Work to be completed: In the records below, find the line with "Where should I" and repeat it and every line after it, exactly, without any pictures.

Dataset records:
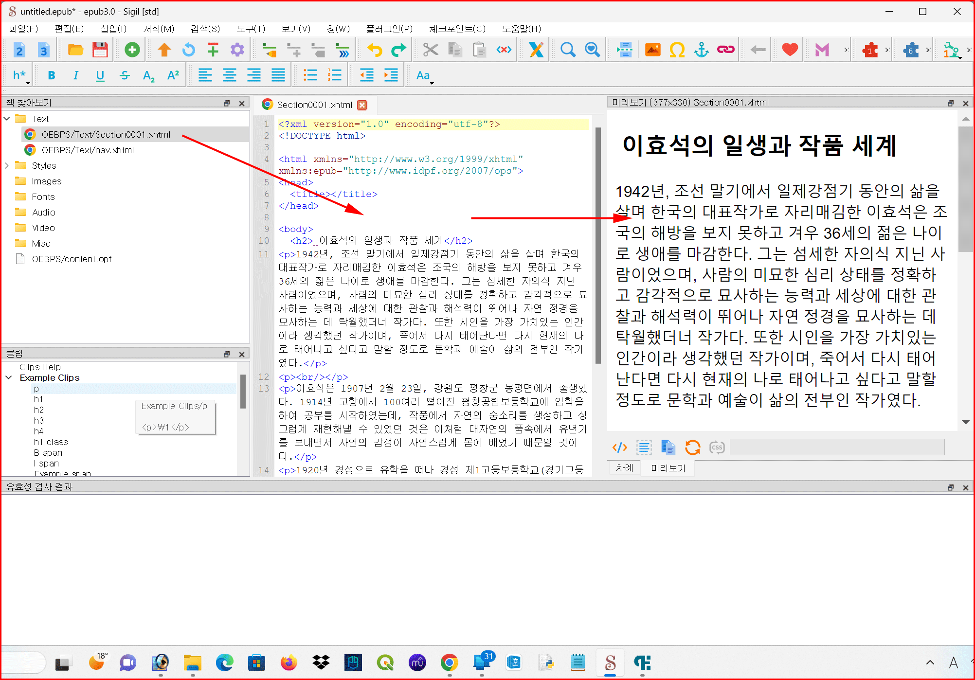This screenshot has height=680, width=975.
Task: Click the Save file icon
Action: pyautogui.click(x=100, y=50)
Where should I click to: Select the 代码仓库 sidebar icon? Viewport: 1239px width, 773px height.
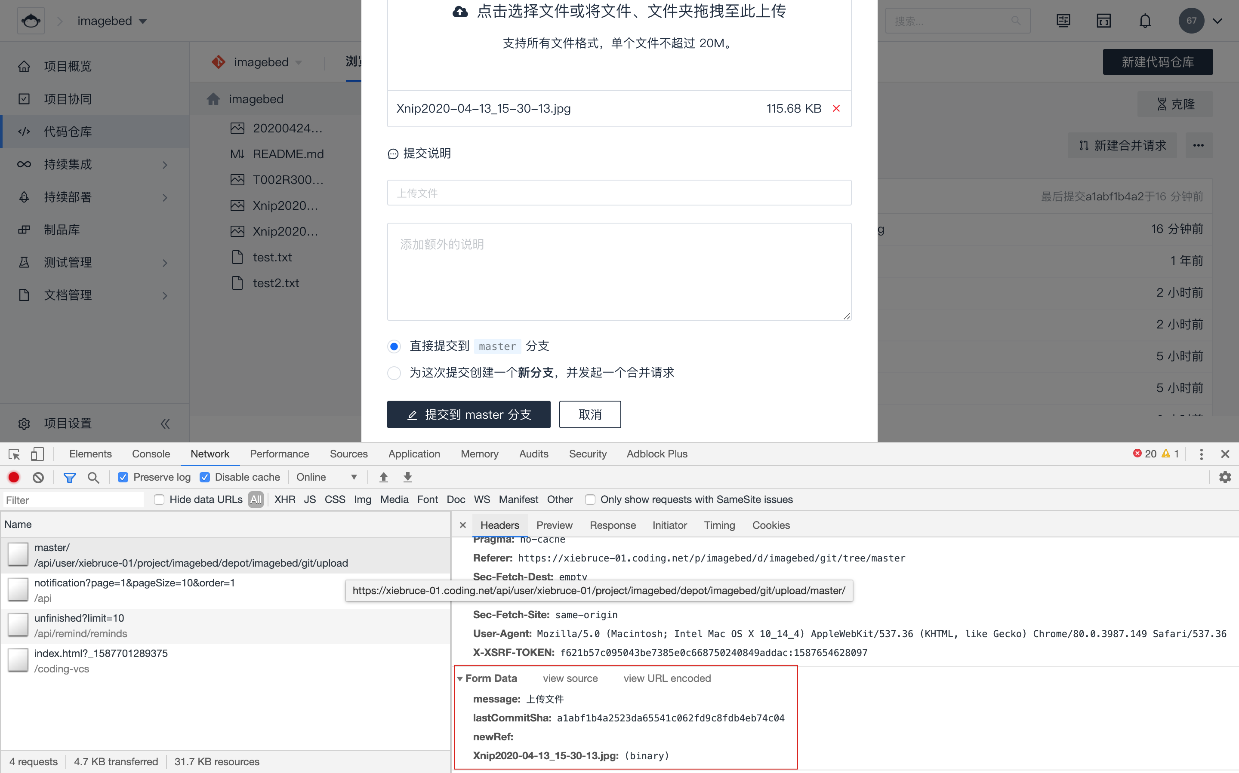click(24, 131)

Expected answer:
Where should I click to: Select the 代码仓库 sidebar icon? Viewport: 1239px width, 773px height.
click(24, 131)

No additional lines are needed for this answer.